O Ford P68 3Litres, foi um carro que pelas suas linhas redondas mas fluídas, largo e com uma capota rasa, sempre me encantou. O fabricante NSR deu-me a felicidade de nos ter trazido este que considero uma verdadeira preciosidade, raro até na realidade. Mas que na verdade nunca terá atingido um verdadeiro estrelado capaz de ombrear com alguns modelos de outras marcas no campo das competições à escala real.
Mas chegado ao mundo dos Slot Cars, o seu desenrolar dinâmico contrariou as expectativas negativas que dele se esperava. Apesar de desfrutar de um dos mais baixos centros de gravidade para aquele tipo de modelos, a sua longa traseira levava a suspeitar que dali se pudesse alguma vez, contar-se com algum sucesso. Mas sim, dotado de um inesperado brilhantismo, proporcionou-me a seu tempo, algumas alegrias.

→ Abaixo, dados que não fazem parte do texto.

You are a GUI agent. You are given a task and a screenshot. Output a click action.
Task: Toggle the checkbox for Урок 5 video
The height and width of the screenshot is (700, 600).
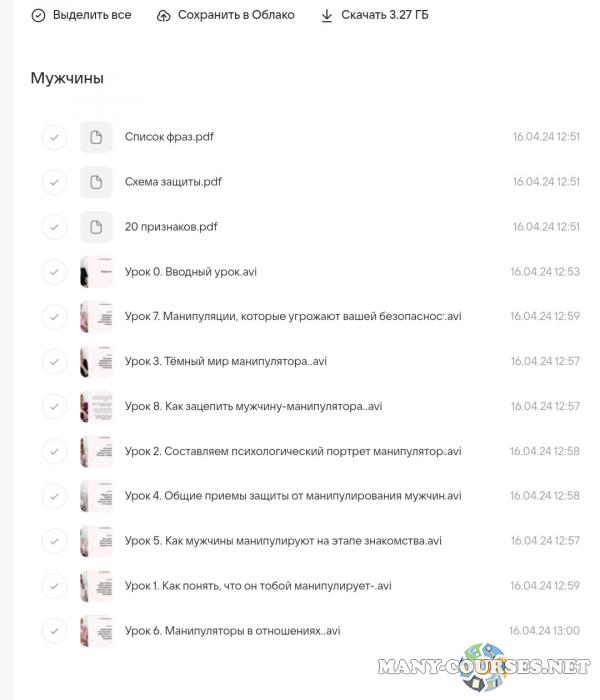tap(54, 541)
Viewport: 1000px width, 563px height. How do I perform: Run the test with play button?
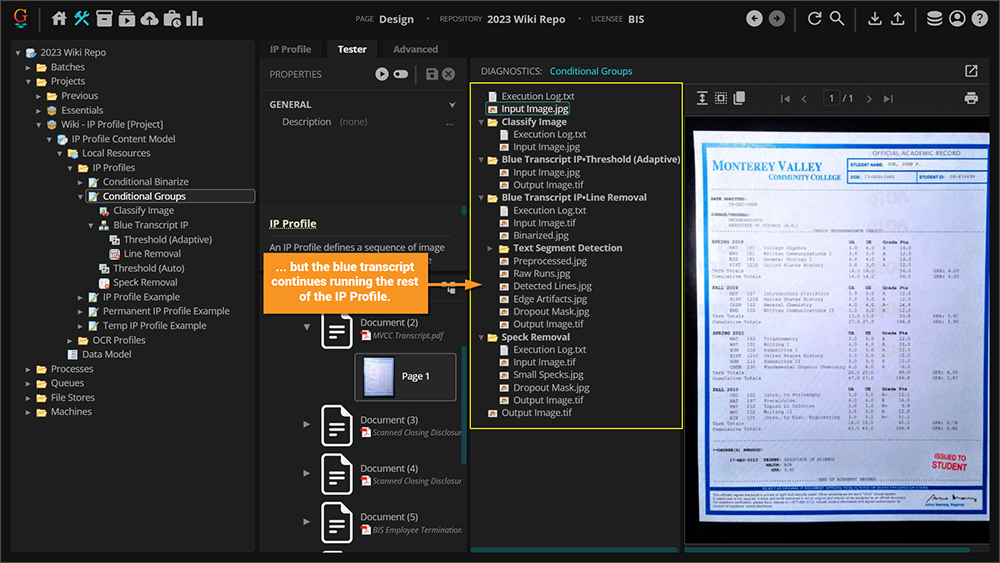pyautogui.click(x=382, y=74)
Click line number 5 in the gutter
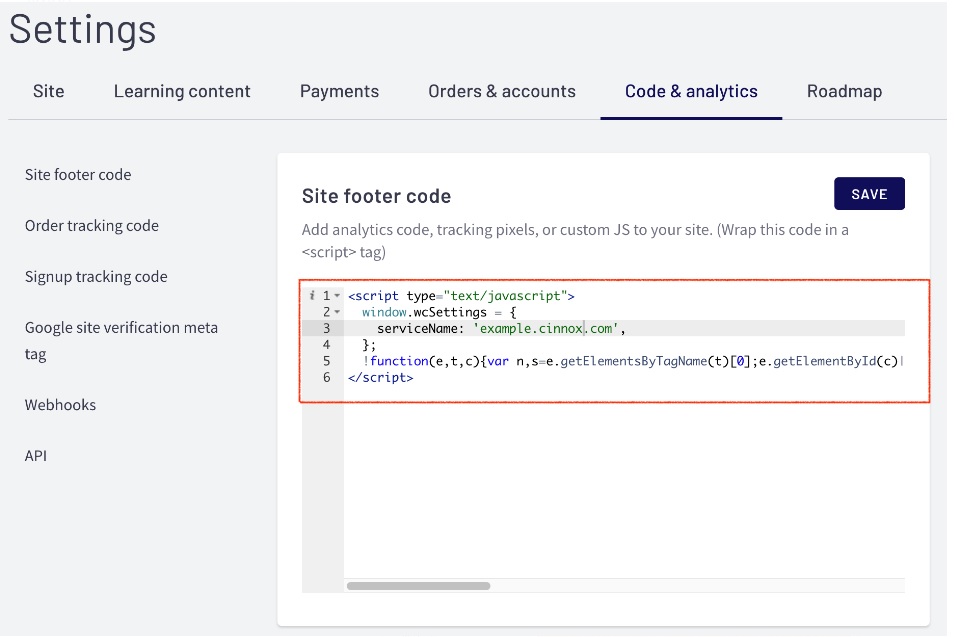Screen dimensions: 958x637 (327, 361)
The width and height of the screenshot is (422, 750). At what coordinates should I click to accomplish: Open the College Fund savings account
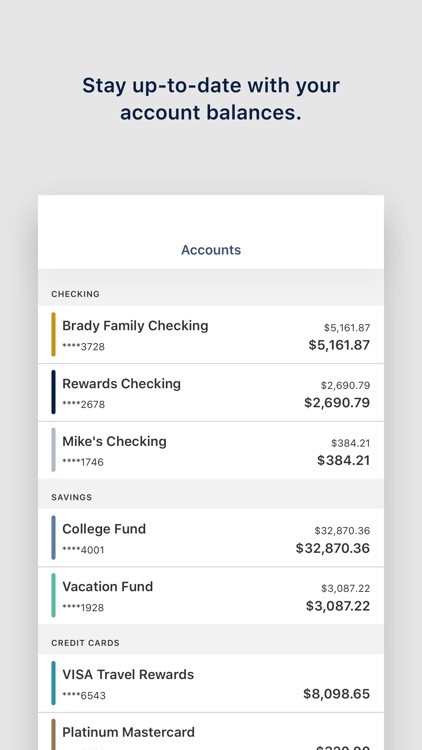pos(211,538)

Anos mais tarde, era a Mirage que elaborava a versão M6, dotando este duma carroçaria que de alguma forma bebeu as suas linhas no descrito P68. Equipado de traseira longa e de aileron, com vista às longas rectas de Le Mans e com linhas mais vincadas, não esconde contudo a enorme semelhança de onde por ventura, terá ido colher inspiração.
Encanta-me igualmente, sobretudo pela forma como se conseguiu modernizar um carro que para mim era bonito, tendo continuado a manter essa característica estética que tanto aprecio. Não terá no entanto passado da fase de protótipo, uma pena. E talvez tenha sido essa a causa, para nunca o termos chegado a vêr desfilar também nas pistas de plástico onde tanto gostamos de batalhar.

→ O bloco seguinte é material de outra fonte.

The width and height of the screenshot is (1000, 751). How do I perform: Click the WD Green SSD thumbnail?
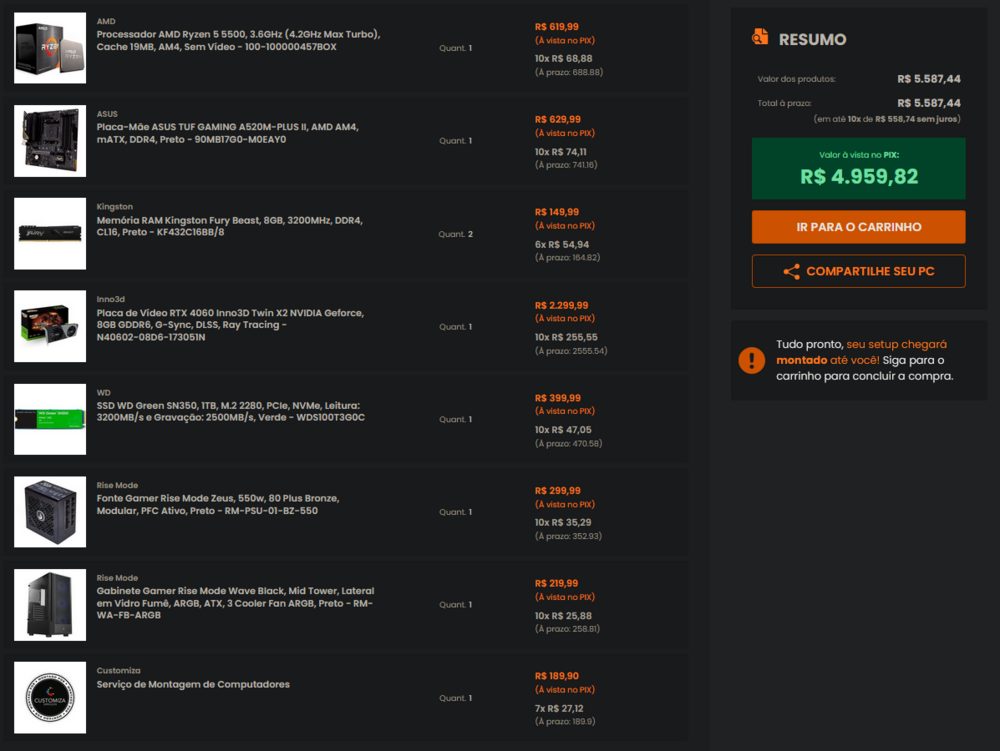[x=50, y=419]
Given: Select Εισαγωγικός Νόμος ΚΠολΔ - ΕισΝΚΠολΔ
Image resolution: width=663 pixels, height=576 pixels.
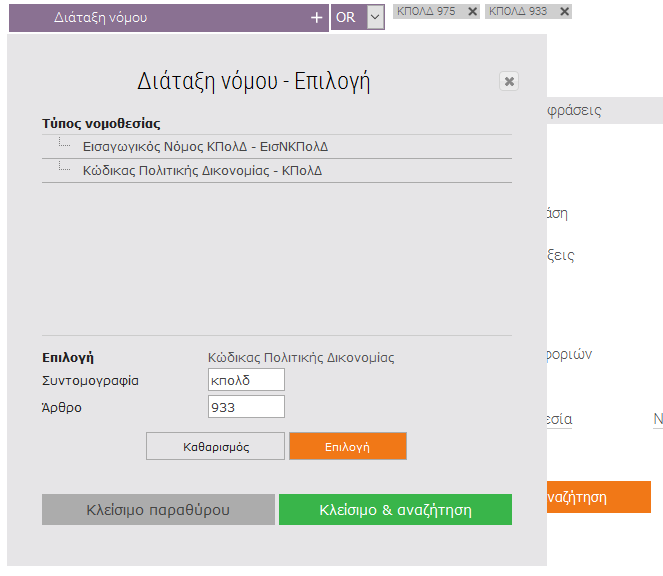Looking at the screenshot, I should [205, 147].
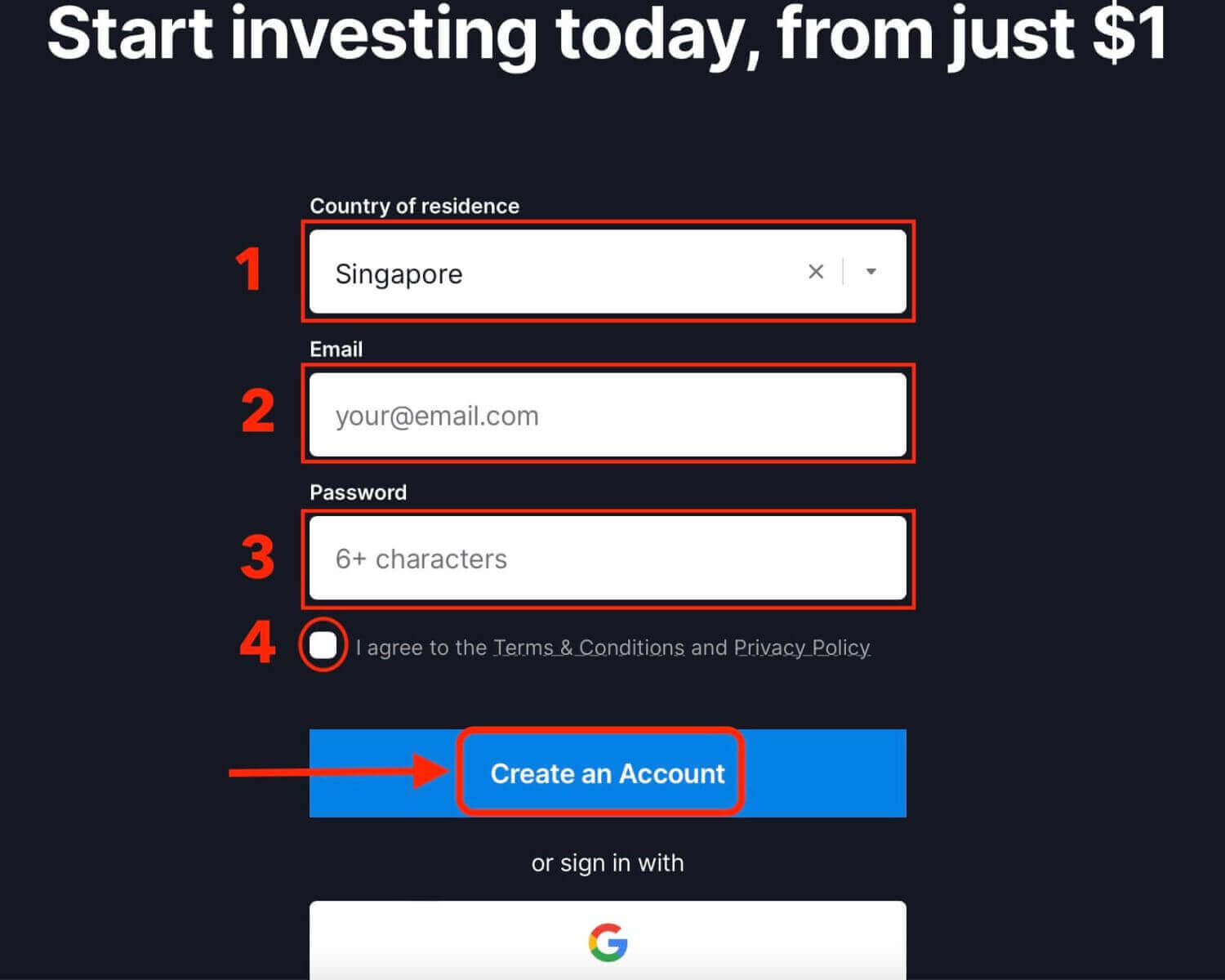Click the Country of residence label

click(x=414, y=206)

Modelo de extrema elegância, dotado de linhas vincadas, afasta-se por isso daquele que poderá muito bem ter sido a sua fonte de inspiração.
Mas era o P68 que pretendia mesmo abordar, pois à época, mostrou tratar-se de uma mais valia competitiva. Melhorado com chassis ou mais rijo ou mais macio, em função do tipo de pista em que tivesse de ser a participação e com a inclusão de suspensões, este Ford de linhas inconfundíveis, rápidamente se mostrou um ganhador no panorama dos Sport Protótipos Clássicos, um pouco como o que viria mais tarde a acontecer com outra produção deste mesmo fabricante, o Porsche 908/3.
Hoje, qualquer deles se encontra ultrapassado pelos avanços tecnológicos da concorrência, o que lhes terão retirado argumentos capazes de sonharem com a veleidade de se fazerem aos pódios, mas tanto um como o outro, cotaram-se a seu tempo como belas máquinas de competição.
Belas máquinas intemporais, pela história que conseguiram deixar escrita nas classificações das competições.

quarta-feira, 4 de junho de 2025

O terceiro Puma - Scalextric/SCX

Já editou a Scalextric/SCX, a terceira versão oficial do Ford Puma WRC.
Com predominância agora da côr branca em substituição das anteriores tonalidades das côres azuladas, conferem-lhe por isso uma significativa mudança de aspecto.